The Augustinian opposition was at first led by the vigorous controversialist, Prosper of Aquitaine, and, in the next century, by the wise, moderate, and good Cæsarius of Arles, who brought the contest to a conclusion in the victory of a softened Augustinianism. Already in 431 a letter was obtained from Pope Coelestine, designed to close the controversy in favor of Augustinianism, and in 496 Pope Gelasius condemned the writings of Faustus in the first index of forbidden books; while, near the end of the first quarter of the sixth century, Pope Hormisdas was appealed to for a renewed condemnation. The end was now in sight. The famous second Synod of Orange met under the presidency of Cæsarius at that ancient town on the 3d of July, 529, and drew up a series of moderate articles which received the ratification of Boniface II. in the following year.
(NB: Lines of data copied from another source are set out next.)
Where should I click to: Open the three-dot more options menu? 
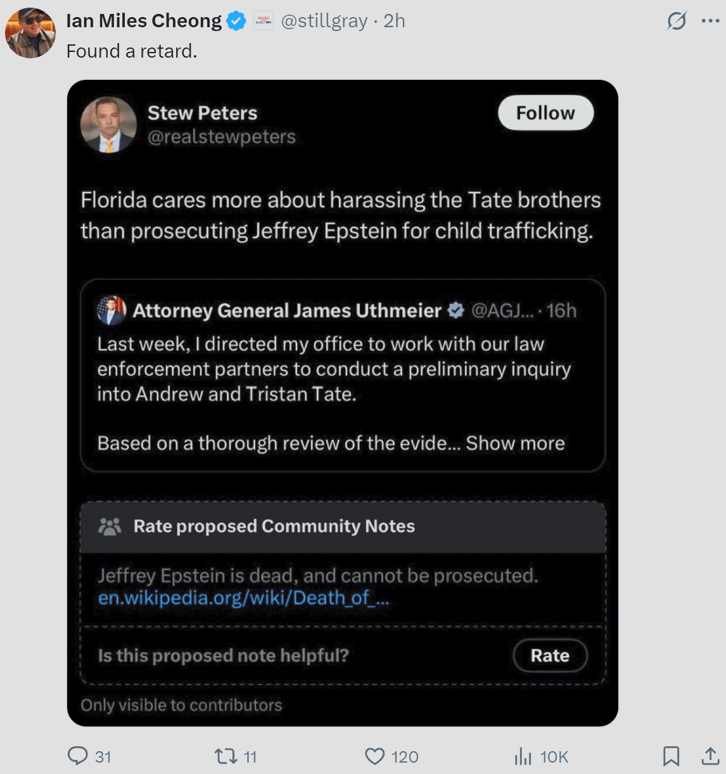(x=710, y=21)
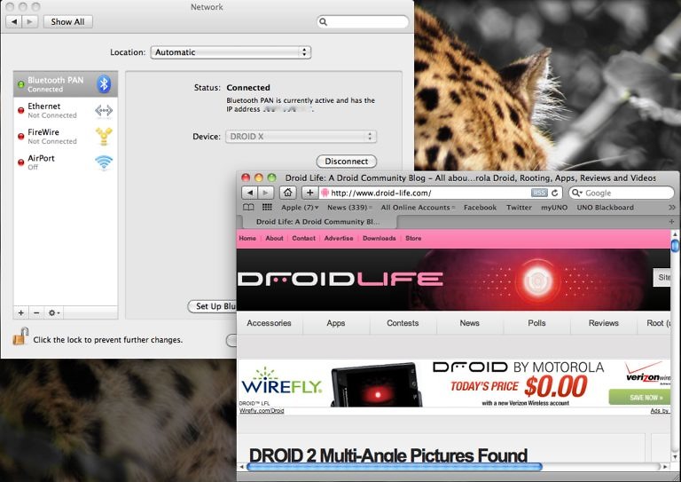Expand the Device dropdown showing DROID X
This screenshot has height=482, width=681.
[x=301, y=137]
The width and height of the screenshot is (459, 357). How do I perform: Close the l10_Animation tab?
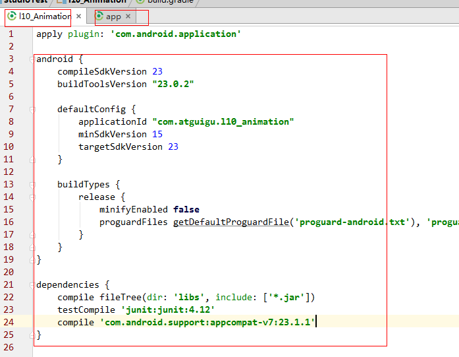point(78,16)
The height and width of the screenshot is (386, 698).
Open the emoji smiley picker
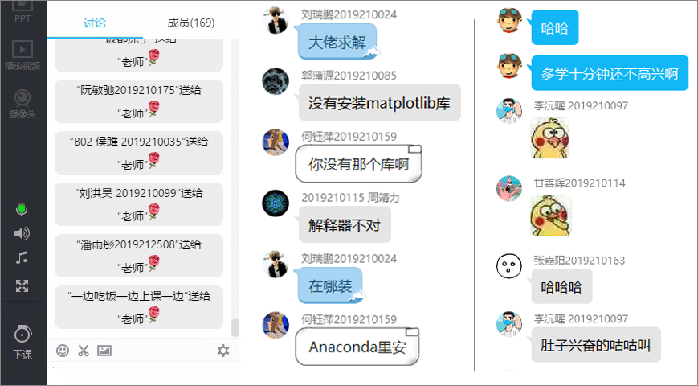(x=63, y=351)

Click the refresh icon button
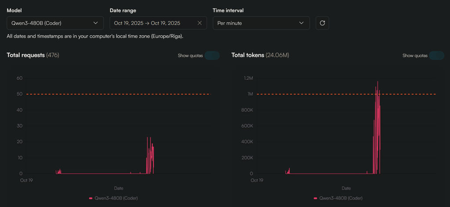click(x=322, y=23)
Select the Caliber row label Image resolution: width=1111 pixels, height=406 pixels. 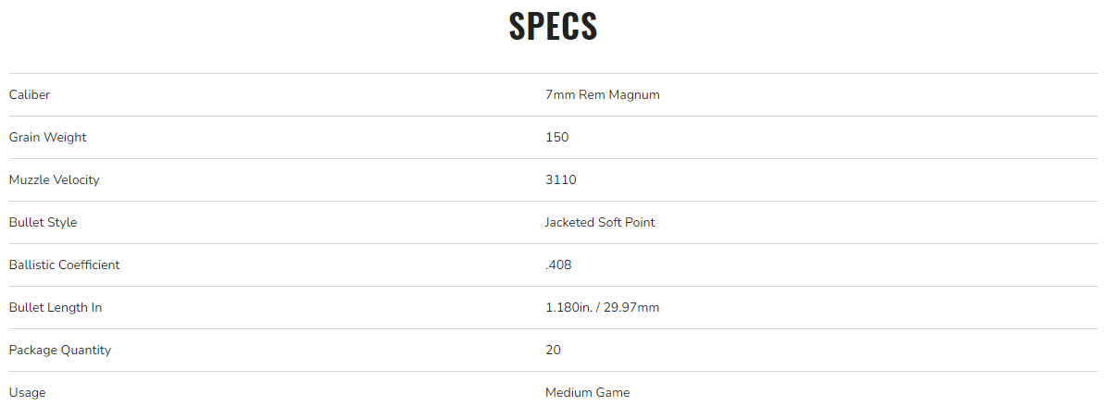coord(30,94)
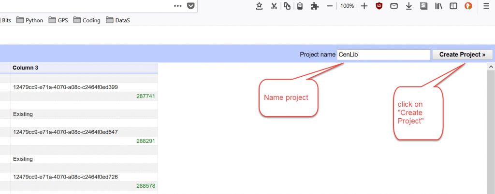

In these articles there is affirmed an anxiously guarded Augustinianism, a somewhat weakened Augustinianism, but yet a distinctive Augustinianism; and, so far as a formal condemnation could reach, semi-Pelagianism was suppressed by them in the whole Western Church. But councils and popes can only decree; and Cassian and Vincent and Faustus, despite Cæsarius and Boniface and Gregory, retained an influence among their countrymen which never died away.